E furono presi da grande timore e si dicevano l’un l’altro: «Chi è dunque costui, che anche il vento e il mare gli obbediscono?».

Anche Gesù non ne può più di quello che gli succede intorno: farisei che gli tendono insidie, paesani che lo vogliono buttar giù dal monte, parenti che lo considerano fuori di testa. «Passiamo all’altra riva» (Mc 4,35) dice Gesù. E noi come i discepoli lo prendiamo su, «così com’era, nella barca» (4,36). Cosa vuol dire? Lo prendiamo per come ci sembra di capirlo, a mezza strada tra l’ammirazione e la preoccupazione. Sentiamo forte la novità del suo messaggio, ma contemporaneamente ne temiamo le stranezze.

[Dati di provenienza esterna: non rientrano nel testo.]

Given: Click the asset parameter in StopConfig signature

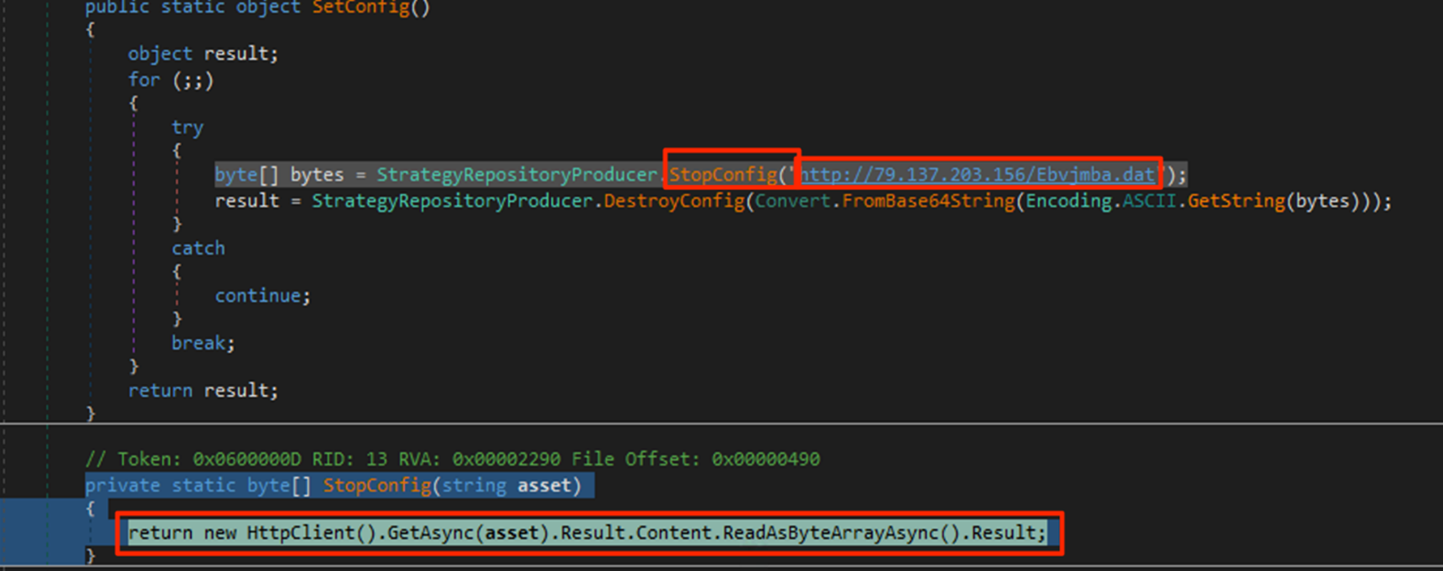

Del resto, non è così che facciamo con tutti e con tutto? 

Ed, ecco, puntuale, «ci fu una grande tempesta di vento e le onde si rovesciavano nella barca, tanto che ormai era piena» (4,37). È la solita sfortuna che si aggiunge a chi già soffre di suo. Ma l’avversità stavolta è talmente grande che ci lascia senza forze, soprattutto perché «egli se ne stava a poppa, sul cuscino, e dormiva» (4,38)

Non è possibile! Sta al posto di comando e, invece di aggrapparsi alla barra del timone e gestire il vento sulle vele… dorme. E dorme alla grande! Come ci riesca non si sa! Due le ipotesi! O è per colpa nostra: lo abbiamo così stancato che proprio è crollato… oppure è la maniera sua di fregarsene di tutto, tanto lui poggia la testa su di un cuscino, che gli addolcisce i colpi. È insopportabile anche solo pensarlo!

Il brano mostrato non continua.